Chapter 1

I STILL LOOK OUT the office window. Instead of plotting, I think about the cat and about my fate. The only work I can bring myself to do is to write speeches. I have to write one for the Grade 6 Graduation and another for Remembrance Day, which is difficult because I like to talk about soldiers dying in the trenches from poison gas, trench foot or machine guns and it’s sometimes a little much for the kindergarten kids. One graduation speech I like is about being balanced on a bubble at the edge of time.

I have an incomplete speech about a set of railways receding into the distance both in front and behind, gradually joining in each direction. One side of the tracks represents the present, the other the past. At this moment, there is no past or present because the tracks are neither converging nor diverging. I’m not quite sure where to go from here.

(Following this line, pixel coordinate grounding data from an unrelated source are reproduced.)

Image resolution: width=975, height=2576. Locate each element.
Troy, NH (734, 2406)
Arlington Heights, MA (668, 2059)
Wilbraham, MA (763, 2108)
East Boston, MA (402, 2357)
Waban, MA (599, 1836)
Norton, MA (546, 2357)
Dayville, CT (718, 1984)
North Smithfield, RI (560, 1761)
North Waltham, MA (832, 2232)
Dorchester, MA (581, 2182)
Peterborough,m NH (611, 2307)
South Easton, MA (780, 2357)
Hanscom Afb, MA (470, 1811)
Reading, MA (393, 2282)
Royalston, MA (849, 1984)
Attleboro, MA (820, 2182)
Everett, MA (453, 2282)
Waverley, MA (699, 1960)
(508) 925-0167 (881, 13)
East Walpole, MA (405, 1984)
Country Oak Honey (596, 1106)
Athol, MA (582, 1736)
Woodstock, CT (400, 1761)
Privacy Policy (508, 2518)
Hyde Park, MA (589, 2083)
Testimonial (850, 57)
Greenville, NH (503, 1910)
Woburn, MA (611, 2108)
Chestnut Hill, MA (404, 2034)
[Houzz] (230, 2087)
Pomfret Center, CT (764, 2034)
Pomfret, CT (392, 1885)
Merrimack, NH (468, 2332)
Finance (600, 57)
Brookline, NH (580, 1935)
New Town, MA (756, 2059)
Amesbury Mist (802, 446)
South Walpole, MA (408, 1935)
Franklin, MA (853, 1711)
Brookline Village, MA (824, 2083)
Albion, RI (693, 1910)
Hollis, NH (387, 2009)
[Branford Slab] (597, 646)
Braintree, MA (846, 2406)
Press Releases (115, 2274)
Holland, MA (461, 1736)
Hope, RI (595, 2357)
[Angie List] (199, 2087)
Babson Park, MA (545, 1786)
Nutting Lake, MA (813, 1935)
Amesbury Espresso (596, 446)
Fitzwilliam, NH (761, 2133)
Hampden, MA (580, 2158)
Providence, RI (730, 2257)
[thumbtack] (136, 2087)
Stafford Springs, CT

When I’m not busy, I watch gophers. I’ve become so interested in them I’ve put them on our school website. They come out of their holes and smile when you pet them with the cursor. I had wanted you to be able to whack the gophers on the head with a club to move from page to page on the screen, but my school counselor said it wouldn’t fit in with the virtues program. Because she’s almost a psychologist and you never know what she’s thinking, I agreed. It’s bad enough as it is. She’s always giving me these looks. I’d like to ask her why, but I have a feeling it might be a mistake. So I just smile back, but not in a weird way.

The playground outside my window is covered with gopher holes. I’m supposed to call the Terminator to deal with the problem when it gets to be this bad, but I’ve been procrastinating. Then, one day, a gopher-eating badger showed up. At first, it seemed as though my problem had solved itself. However, kids like to poke things down holes. All well and good when it’s just gophers. The kids have fun, and it would have to be a fairly dimwitted gopher that got poked by a kid with a stick. In fact, the gophers have learned to head for the deep recesses of gopherdom as soon as the bell goes. The gophers are up playing, the bell goes, and before the children get out, the gophers are gone.

If a child were to poke a stick down a badger hole though, according to my secretary Joanie, who should know, being f rom the country and all, they’d be asking for some foul-smelling, bad-tempered, ill-intentioned rodent to come charging up from the bowels of the earth after them, mayhem on its mind.

I reluctantly phoned the Terminator. He said that because the badgers were only there to eat the gophers, he would get rid of the gophers. This scenario sounded convoluted to me. Get rid of hundreds of gophers to eliminate one badger? Why not get rid of whatever it is the gophers eat and then what they in turn eat, or why not just go all the way back and destroy the sun like some crazed evil scientist?

The Terminator had a short memory, was just plain lazy, or had been annoyed by my crazed evil-scientist comments, because he never showed up. Unfortunately for the gophers, they had been observed. Other predators, first hawks then ravens, began to gather above them. While I was listening to my secretary Joanie do announcements one day, I watched a magpie hop over beside a couple of baby gophers cavorting in the sun and snatch one up. The universe is like that, isn’t it? One moment, the little baby gophers were innocently playing in the sun, their whole lives strung out before them in an endless joyful vista, and then a slight change of pitch and they are a magpie’s lunch.

If someone had asked what I was doing at that nearly pure instant I could have said that I was watching a magpie catch a gopher. I could even say, “I live for moments like this, ” because sometimes, I don’t.